### TASK DESCRIPTION
The answer is a single number: the count of lines in the records below that contain the word "gray".
● ● ● ●
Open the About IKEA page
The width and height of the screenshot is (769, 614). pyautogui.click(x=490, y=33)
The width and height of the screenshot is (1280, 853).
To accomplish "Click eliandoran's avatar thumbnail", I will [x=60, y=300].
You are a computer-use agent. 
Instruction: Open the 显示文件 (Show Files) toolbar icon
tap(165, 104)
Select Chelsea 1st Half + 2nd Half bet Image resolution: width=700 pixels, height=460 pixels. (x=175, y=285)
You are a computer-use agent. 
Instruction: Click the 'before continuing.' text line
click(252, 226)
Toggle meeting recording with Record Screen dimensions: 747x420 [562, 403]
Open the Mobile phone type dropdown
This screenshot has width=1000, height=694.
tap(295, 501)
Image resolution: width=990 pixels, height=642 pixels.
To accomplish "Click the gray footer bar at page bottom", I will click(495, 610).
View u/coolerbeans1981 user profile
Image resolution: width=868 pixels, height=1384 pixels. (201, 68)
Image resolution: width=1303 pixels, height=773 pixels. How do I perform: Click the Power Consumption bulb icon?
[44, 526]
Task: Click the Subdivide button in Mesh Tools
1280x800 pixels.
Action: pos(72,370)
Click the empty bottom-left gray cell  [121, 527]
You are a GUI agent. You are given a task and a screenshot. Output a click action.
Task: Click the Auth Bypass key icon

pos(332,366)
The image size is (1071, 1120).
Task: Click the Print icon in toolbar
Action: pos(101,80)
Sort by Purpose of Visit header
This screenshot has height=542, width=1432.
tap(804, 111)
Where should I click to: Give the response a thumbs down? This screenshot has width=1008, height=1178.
● ● ● ●
### REPLY TO THE EXERCISE
2